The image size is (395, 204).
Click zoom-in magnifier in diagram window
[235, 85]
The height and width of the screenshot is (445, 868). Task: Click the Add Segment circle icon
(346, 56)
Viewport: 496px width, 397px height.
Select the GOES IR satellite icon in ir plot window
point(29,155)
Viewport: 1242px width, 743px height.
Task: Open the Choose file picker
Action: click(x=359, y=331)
• • •
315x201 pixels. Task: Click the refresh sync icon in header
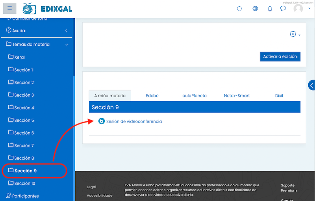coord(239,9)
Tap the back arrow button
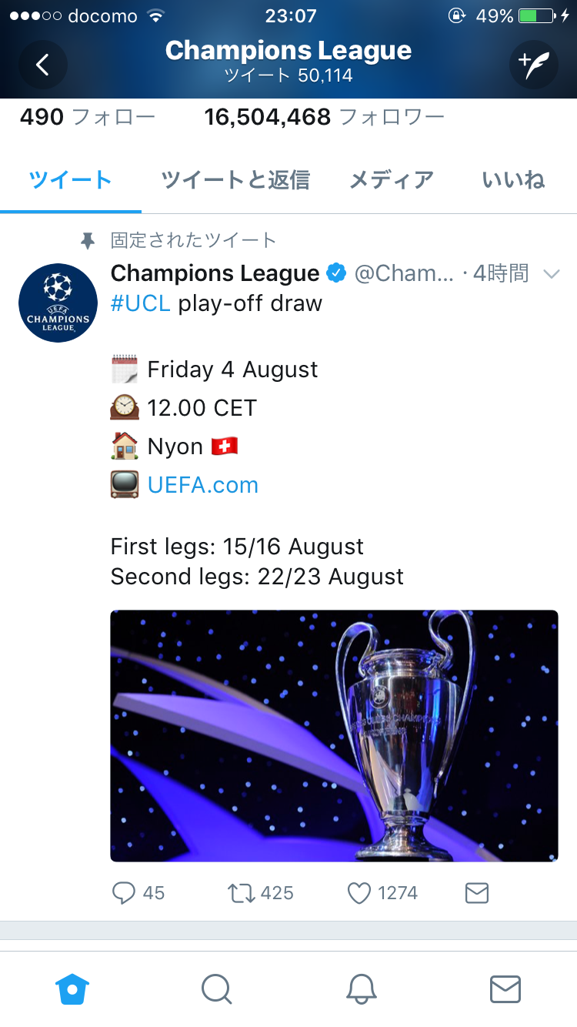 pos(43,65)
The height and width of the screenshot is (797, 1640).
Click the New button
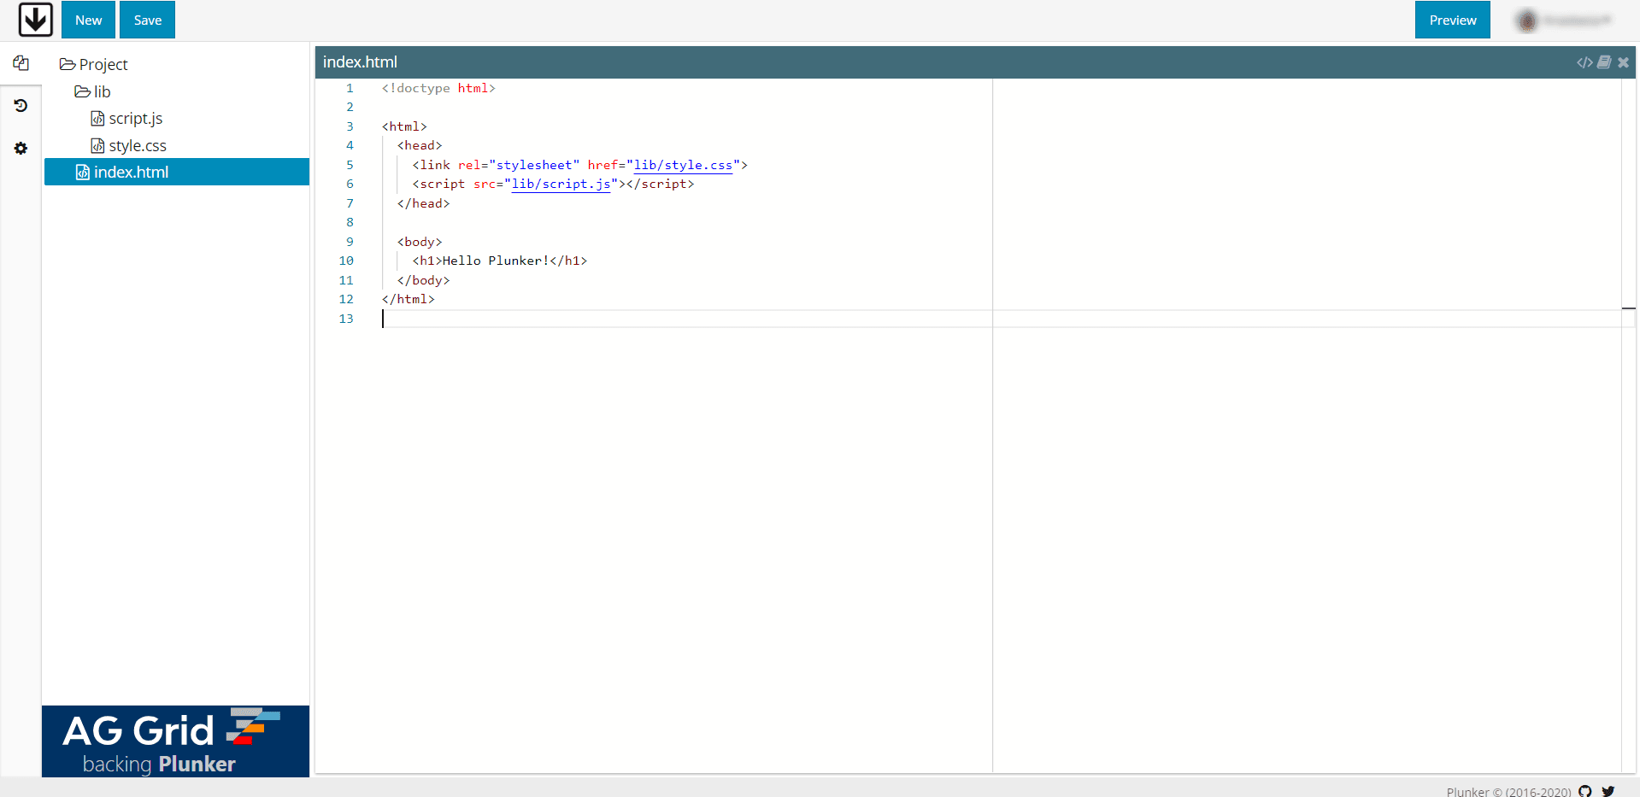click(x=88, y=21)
• • •
▸ **WHAT YOU WILL DO**:
Using the entries above, return exactly the lines from the line with "The image size is (395, 204)." to the line with "Viewport: 496px width, 397px height.", counting both of those lines.

▸ **WRITTEN RESPONSE**:
The image size is (395, 204).
Click zoom-in magnifier in diagram window
[235, 85]
The height and width of the screenshot is (445, 868). Task: Click the Add Segment circle icon
(346, 56)
Viewport: 496px width, 397px height.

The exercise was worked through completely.